When we see the episode through this lens, we recognize that the concern is not just “Who will be king?” but “Will the king’s word be upheld?”  This thematic perspective connects the episode to one of the largest concerns running all through the Bible, the memory of God’s sovereign words and the hope of their ultimate fulfillment.

To highlight the function of this oath within the narrative, in the layout below I’ve set it off as poetry in each case. Have a read through and see what you think. Particularly if you’ve read this episode before, does seeing the oath set off as poetry help you “catch the flow” any better?

(This is how the episode comes out in the WordPress template.  A typesetter might decide to use different line spacing for a printed version, but I personally think this works well for online reading. Also, I’ve used the ESV translation because it presents the oath as a direct quotation in the first four cases. The Hebrew original could also be rendered as an indirect quotation in certain of these cases, as in other translations.)

– – – – –

Now Adonijah the son of Haggith exalted himself, saying, “I will be king.” And he prepared for himself chariots and horsemen, and fifty men to run before him. His father had never at any time displeased him by asking, “Why have you done thus and so?” He was also a very handsome man, and he was born next after Absalom. He conferred with Joab the son of Zeruiah and with Abiathar the priest. And they followed Adonijah and helped him. But Zadok the priest and Benaiah the son of Jehoiada and Nathan the prophet and Shimei and Rei and David’s mighty men were not with Adonijah.

Adonijah sacrificed sheep, oxen, and fattened cattle by the Serpent’s Stone, which is beside En-rogel, and he invited all his brothers, the king’s sons, and all the royal officials of Judah, but he did not invite Nathan the prophet or Benaiah or the mighty men or Solomon his brother.

Then Nathan said to Bathsheba the mother of Solomon, “Have you not heard that Adonijah the son of Haggith has become king and David our lord does not know it? Now therefore come, let me give you advice, that you may save your own life and the life of your son Solomon. Go in at once to King David, and say to him, ‘Did you not, my lord the king, swear to your servant, saying,

“Solomon your son shall reign after me,
He shall sit on my throne”?

Why then is Adonijah king?’ Then while you are still speaking with the king, I also will come in after you and confirm your words.”

So Bathsheba went to the king in his chamber (now the king was very old, and Abishag the Shunammite was attending to the king). Bathsheba bowed and paid homage to the king, and the king said, “What do you desire?” She said to him, “My lord, you swore to your servant by the Lord your God, saying,

‘Solomon your son shall reign after me,
He shall sit on my throne’?

And now, behold, Adonijah is king, although you, my lord the king, do not know it. He has sacrificed oxen, fattened cattle, and sheep in abundance, and has invited all the sons of the king, Abiathar the priest, and Joab the commander of the army, but Solomon your servant he has not invited. And now, my lord the king, the eyes of all Israel are on you, to tell them who shall sit on the throne of my lord the king after him. Otherwise it will come to pass, when my lord the king sleeps with his fathers, that I and my son Solomon will be counted offenders.”

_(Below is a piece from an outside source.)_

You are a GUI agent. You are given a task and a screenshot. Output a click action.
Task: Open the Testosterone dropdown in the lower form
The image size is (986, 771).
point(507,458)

While she was still speaking with the king, Nathan the prophet came in. And they told the king, “Here is Nathan the prophet.” And when he came in before the king, he bowed before the king, with his face to the ground. And Nathan said, “My lord the king, have you said,

‘Adonijah shall reign after me,
He shall sit on my throne’?

For he has gone down this day and has sacrificed oxen, fattened cattle, and sheep in abundance, and has invited all the king’s sons, the commanders of the army, and Abiathar the priest. And behold, they are eating and drinking before him, and saying, ‘Long live King Adonijah!’ But me, your servant, and Zadok the priest, and Benaiah the son of Jehoiada, and your servant Solomon he has not invited. Has this thing been brought about by my lord the king and you have not told your servants who should sit on the throne of my lord the king after him?”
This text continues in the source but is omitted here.